A missing bounds check in the gettext `.mo` file parser inside `compose/asc-utils-l10n.c` allowed a malformed or truncated file to trigger out-of-bounds reads from heap memory. The vulnerability affected two distinct read sites — a `memcpy` of the full `AscLocaleGettextHeader` struct at line 131 and a 4-byte offset read at line 224 — neither of which validated that the source buffer was large enough. The fix adds explicit size checks before both reads, rejecting invalid files with a descriptive

O
By Orbis AppSec
Published June 18, 2026Reviewed June 18, 2026

Answer Summary

This is a heap out-of-bounds read vulnerability (CWE-125) in the C function `asc_l10n_parse_file_gettext()` inside `compose/asc-utils-l10n.c`. The root cause is that `memcpy(&h, data, sizeof(AscLocaleGettextHeader))` and a subsequent 4-byte offset read both execute without first verifying that `data_len` is large enough to satisfy the copy. The fix captures the buffer length via `g_bytes_get_data(bytes, &data_len)` and inserts an explicit `if (data_len < sizeof(AscLocaleGettextHeader))` guard — and a matching `if (m + 4 > len)` guard for the QM section parser — so that malformed input is rejected before any unsafe memory access occurs.

Vulnerability at a Glance

cweCWE-125
fixCapture `data_len` from `g_bytes_get_data()` and add `data_len < sizeof(AscLocaleGettextHeader)` and `m + 4 > len` guards before each unsafe read
riskHeap memory disclosure or crash when parsing a malformed gettext .mo or Qt .qm locale file
languageC
root cause`g_bytes_get_data()` was called without capturing the buffer length, so subsequent `memcpy` and offset reads had no upper bound to check against
vulnerabilityOut-of-bounds read via unchecked memcpy on attacker-controlled file data

How out-of-bounds reads happen in C gettext .mo file parsers and how to fix it

Summary

A missing bounds check in the gettext .mo file parser inside compose/asc-utils-l10n.c allowed a malformed or truncated file to trigger out-of-bounds reads from heap memory.
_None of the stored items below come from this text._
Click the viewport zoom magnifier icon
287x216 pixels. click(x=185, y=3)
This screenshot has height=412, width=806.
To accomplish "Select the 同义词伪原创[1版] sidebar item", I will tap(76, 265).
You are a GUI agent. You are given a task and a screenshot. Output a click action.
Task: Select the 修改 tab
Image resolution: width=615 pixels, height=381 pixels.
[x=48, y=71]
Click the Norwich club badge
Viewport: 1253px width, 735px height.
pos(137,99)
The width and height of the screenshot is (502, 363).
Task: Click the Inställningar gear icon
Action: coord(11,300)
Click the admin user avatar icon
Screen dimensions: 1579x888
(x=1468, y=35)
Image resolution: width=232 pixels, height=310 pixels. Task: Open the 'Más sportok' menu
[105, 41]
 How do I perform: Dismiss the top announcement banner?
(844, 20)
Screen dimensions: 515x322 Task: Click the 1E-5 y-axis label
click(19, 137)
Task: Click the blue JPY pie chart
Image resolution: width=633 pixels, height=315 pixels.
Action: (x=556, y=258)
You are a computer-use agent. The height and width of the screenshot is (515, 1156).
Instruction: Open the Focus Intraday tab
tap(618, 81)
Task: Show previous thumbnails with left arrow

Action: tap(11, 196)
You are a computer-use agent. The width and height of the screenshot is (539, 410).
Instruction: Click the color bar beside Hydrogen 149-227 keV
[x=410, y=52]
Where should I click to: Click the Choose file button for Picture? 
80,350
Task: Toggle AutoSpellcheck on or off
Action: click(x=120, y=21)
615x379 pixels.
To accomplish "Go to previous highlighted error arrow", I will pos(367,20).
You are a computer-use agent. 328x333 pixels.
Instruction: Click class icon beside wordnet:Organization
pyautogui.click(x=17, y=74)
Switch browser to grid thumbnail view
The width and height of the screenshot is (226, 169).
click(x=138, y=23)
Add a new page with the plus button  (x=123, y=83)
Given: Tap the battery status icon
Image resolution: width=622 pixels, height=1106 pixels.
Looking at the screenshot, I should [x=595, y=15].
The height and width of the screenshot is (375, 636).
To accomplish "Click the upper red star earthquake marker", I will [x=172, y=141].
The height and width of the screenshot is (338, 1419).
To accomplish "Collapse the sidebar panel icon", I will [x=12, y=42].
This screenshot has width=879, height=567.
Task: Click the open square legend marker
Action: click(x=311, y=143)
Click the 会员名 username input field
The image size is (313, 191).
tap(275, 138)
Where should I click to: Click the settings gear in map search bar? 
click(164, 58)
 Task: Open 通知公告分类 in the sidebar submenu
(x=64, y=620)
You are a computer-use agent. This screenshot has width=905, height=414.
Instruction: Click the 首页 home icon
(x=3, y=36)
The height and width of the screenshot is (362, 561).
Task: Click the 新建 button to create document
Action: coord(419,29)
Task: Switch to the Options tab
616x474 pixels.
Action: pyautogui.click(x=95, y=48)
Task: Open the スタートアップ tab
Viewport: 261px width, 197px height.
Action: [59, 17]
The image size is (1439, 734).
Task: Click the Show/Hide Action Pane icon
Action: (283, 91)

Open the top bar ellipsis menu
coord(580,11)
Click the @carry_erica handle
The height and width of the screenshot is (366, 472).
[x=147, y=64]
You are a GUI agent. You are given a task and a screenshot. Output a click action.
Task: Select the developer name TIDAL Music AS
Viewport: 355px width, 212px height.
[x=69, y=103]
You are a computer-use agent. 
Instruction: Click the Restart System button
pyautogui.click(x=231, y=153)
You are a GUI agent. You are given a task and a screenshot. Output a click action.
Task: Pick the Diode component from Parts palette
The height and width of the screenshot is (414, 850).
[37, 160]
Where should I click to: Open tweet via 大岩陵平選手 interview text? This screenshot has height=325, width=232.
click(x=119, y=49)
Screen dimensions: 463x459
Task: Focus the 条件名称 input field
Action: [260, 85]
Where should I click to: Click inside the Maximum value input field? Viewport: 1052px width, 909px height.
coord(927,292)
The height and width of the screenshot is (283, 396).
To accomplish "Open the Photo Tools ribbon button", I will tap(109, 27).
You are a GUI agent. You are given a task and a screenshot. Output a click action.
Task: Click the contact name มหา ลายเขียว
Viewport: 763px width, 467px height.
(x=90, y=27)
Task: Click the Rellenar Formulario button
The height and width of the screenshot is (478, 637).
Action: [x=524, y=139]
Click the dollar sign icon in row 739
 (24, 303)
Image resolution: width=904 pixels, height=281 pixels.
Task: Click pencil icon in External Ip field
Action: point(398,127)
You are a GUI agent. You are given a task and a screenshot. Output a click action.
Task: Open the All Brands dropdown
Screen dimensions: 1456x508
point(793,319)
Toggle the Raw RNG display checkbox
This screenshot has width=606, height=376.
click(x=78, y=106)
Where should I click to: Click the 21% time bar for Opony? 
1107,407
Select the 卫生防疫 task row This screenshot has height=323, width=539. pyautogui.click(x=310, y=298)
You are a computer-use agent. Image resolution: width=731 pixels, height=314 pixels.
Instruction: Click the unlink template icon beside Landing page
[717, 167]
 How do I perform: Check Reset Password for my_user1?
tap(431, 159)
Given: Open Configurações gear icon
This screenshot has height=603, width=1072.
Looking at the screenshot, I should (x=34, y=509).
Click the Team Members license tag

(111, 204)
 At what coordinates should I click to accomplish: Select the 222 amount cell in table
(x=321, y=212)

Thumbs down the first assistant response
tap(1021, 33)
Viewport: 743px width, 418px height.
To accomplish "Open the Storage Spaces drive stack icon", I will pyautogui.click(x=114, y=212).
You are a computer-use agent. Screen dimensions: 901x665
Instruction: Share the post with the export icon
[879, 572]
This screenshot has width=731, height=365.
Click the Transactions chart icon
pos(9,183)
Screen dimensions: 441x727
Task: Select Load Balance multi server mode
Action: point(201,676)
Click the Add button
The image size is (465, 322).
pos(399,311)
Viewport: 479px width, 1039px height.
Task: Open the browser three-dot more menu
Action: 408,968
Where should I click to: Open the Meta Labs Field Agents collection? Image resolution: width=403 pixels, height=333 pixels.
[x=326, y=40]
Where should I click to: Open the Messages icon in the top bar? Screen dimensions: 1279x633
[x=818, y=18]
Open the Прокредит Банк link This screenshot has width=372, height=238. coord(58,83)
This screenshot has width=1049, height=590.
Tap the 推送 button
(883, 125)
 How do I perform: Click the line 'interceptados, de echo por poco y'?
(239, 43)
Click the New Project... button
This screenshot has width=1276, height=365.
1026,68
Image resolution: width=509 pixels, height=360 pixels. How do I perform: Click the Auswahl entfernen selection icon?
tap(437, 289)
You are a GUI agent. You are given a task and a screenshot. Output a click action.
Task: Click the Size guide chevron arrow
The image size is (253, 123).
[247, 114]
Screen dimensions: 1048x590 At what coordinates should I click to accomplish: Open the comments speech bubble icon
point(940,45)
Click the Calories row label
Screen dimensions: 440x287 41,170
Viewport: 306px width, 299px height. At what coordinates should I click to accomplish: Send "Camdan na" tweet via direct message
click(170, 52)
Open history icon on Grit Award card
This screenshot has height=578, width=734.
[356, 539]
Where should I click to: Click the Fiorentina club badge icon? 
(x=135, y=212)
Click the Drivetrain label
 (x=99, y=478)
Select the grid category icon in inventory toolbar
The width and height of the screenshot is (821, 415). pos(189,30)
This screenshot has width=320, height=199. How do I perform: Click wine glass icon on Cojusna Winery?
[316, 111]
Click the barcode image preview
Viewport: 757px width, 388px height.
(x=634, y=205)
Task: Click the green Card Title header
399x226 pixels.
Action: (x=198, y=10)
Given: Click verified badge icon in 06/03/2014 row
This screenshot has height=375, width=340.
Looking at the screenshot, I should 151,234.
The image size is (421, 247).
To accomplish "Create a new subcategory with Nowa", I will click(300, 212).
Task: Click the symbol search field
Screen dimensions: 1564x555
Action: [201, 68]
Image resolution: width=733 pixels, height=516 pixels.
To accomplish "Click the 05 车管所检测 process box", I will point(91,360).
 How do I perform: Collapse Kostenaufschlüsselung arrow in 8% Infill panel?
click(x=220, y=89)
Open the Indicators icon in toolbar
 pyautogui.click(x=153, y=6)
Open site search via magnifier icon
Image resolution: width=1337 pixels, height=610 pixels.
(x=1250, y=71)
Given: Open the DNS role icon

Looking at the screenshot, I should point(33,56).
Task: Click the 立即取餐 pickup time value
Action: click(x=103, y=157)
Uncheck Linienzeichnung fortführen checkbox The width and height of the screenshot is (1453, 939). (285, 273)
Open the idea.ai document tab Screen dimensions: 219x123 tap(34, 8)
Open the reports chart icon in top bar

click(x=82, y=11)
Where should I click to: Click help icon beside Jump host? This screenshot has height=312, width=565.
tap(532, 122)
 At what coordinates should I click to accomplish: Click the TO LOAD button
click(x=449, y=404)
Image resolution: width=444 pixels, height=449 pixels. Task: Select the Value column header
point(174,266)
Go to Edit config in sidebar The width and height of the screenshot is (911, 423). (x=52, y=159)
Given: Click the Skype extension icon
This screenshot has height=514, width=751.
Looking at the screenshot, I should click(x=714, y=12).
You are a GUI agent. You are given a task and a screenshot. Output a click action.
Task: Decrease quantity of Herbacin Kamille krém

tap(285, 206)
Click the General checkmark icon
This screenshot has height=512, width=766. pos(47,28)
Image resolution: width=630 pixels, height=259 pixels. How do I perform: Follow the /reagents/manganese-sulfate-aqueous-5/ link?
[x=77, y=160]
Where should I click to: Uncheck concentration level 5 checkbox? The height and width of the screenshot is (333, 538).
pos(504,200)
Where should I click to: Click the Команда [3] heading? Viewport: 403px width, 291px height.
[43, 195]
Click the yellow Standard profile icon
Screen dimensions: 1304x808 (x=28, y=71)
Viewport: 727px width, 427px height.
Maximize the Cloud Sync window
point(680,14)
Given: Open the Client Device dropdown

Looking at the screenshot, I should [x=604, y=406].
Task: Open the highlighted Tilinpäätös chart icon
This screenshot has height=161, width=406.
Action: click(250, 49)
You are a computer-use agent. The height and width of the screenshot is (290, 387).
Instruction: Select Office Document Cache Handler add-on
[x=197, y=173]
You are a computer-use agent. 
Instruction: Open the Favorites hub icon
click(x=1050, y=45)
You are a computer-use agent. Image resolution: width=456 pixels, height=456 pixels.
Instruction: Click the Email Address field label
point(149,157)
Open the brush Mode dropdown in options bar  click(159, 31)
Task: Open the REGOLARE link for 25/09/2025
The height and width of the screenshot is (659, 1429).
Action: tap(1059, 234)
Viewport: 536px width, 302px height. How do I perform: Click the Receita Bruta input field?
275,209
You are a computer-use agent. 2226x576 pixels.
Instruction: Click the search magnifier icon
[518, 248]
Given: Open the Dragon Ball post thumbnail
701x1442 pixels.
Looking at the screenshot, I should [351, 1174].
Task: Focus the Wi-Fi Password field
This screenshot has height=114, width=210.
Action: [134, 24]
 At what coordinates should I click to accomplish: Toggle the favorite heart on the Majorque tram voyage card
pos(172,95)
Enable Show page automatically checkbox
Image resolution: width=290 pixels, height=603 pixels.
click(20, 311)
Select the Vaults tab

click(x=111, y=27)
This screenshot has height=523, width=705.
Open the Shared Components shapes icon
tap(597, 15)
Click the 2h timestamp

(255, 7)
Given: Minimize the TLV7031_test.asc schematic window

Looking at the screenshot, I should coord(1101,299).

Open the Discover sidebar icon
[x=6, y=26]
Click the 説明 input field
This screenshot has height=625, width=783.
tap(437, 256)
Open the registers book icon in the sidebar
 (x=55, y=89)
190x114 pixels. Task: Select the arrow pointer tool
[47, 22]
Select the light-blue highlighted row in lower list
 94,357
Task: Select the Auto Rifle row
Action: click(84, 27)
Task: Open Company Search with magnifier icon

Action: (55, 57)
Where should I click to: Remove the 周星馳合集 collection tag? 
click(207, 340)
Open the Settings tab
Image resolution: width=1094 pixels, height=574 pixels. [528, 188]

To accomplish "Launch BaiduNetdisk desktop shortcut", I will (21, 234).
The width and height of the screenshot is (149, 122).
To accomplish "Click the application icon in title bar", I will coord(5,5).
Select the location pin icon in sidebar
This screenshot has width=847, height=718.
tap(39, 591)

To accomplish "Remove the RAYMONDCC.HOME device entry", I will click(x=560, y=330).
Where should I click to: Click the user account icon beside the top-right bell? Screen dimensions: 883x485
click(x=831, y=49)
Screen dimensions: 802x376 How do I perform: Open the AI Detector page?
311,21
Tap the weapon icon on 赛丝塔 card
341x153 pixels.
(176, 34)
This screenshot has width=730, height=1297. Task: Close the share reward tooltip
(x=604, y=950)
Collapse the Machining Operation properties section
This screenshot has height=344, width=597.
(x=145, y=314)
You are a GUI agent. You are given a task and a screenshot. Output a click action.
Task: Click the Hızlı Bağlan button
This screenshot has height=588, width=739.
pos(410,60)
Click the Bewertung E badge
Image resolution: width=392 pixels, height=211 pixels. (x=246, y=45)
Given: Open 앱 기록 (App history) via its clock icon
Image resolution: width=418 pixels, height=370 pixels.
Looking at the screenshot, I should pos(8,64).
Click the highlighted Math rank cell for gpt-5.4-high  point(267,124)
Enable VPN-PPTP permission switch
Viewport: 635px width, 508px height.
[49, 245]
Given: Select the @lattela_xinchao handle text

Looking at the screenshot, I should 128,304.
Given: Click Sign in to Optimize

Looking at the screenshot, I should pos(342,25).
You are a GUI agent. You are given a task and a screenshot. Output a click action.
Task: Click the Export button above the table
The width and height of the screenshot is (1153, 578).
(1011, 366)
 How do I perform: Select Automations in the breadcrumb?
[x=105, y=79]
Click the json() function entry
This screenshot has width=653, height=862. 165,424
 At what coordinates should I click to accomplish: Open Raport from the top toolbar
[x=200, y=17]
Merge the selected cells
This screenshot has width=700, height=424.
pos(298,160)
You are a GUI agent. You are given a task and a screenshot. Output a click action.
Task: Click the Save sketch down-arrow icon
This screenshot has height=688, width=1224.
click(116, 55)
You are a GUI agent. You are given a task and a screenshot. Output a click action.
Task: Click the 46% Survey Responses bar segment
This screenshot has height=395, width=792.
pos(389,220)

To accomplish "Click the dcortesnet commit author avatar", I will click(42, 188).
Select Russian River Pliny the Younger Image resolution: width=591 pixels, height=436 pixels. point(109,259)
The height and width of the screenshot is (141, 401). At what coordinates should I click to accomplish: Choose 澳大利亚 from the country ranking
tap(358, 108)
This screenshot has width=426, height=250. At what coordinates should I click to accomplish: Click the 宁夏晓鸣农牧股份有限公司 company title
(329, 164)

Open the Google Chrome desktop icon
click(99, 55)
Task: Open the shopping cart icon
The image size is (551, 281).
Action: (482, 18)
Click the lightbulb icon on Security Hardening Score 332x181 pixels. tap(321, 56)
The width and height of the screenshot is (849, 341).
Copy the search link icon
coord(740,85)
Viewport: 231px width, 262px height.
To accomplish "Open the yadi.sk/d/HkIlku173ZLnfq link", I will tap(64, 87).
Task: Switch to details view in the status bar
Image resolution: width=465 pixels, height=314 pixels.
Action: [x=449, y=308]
The vulnerability affected two distinct read sites — a memcpy of the full AscLocaleGettextHeader struct at line 131 and a 4-byte offset read at line 224 — neither of which validated that the source buffer was large enough. The fix adds explicit size checks before both reads, rejecting invalid files with a descriptive error instead of reading past the end of allocated memory.


Introduction

The compose/asc-utils-l10n.c file is responsible for parsing localization data — specifically gettext .mo binary files and Qt .qm files — as part of the AppStream Compose toolchain. It is a natural target for malformed-input attacks because it processes files that can be supplied by third parties, packagers, or build pipelines. A flaw in asc_l10n_parse_file_gettext() created a situation where a single truncated .mo file could cause the parser to read heap memory it was never supposed to touch.

The problematic pattern is subtle and common in C: g_bytes_get_data() returns both a pointer and a length, but the length parameter is optional — you can pass NULL if you don't care about it. The original code did exactly that:

data = g_bytes_get_data (bytes, NULL);  // length silently discarded

From that point forward, every read from data was unbounded. The very next substantive operation was a memcpy that assumed the buffer was at least sizeof(AscLocaleGettextHeader) bytes long — an assumption that held for well-formed files but silently broke for truncated or crafted ones.


The Vulnerability Explained

What the parser does

When asc_l10n_parse_file_gettext() is called, it reads a .mo file into a GBytes buffer, then immediately copies the first sizeof(AscLocaleGettextHeader) bytes into a local struct h to inspect the magic number and determine byte order:

/* VULNERABLE — before the fix */
data = g_bytes_get_data (bytes, NULL);   // (1) length discarded

/* we only strictly need the header */
memcpy (&h, data, sizeof (AscLocaleGettextHeader));  // (2) no size check

If the file on disk is shorter than sizeof(AscLocaleGettextHeader) bytes — whether because it was truncated in transit, deliberately crafted by an attacker, or simply corrupt — the memcpy at step (2) reads past the end of the heap allocation backing bytes. The GLib GBytes allocator does not pad buffers, so adjacent heap metadata or unrelated allocations sit immediately after the buffer boundary.

A second vulnerable site existed in the Qt .qm section parser (asc_l10n_parse_file_qt):

/* VULNERABLE — before the fix */
AscLocaleQmSection section = _read_uint8 (data, &m);
guint32 section_len = _read_uint32 (data, &m);  // no check that m+4 <= len

Here, _read_uint32 advances the cursor m by 4 bytes. If m was already within 4 bytes of len, the read extended past the buffer boundary.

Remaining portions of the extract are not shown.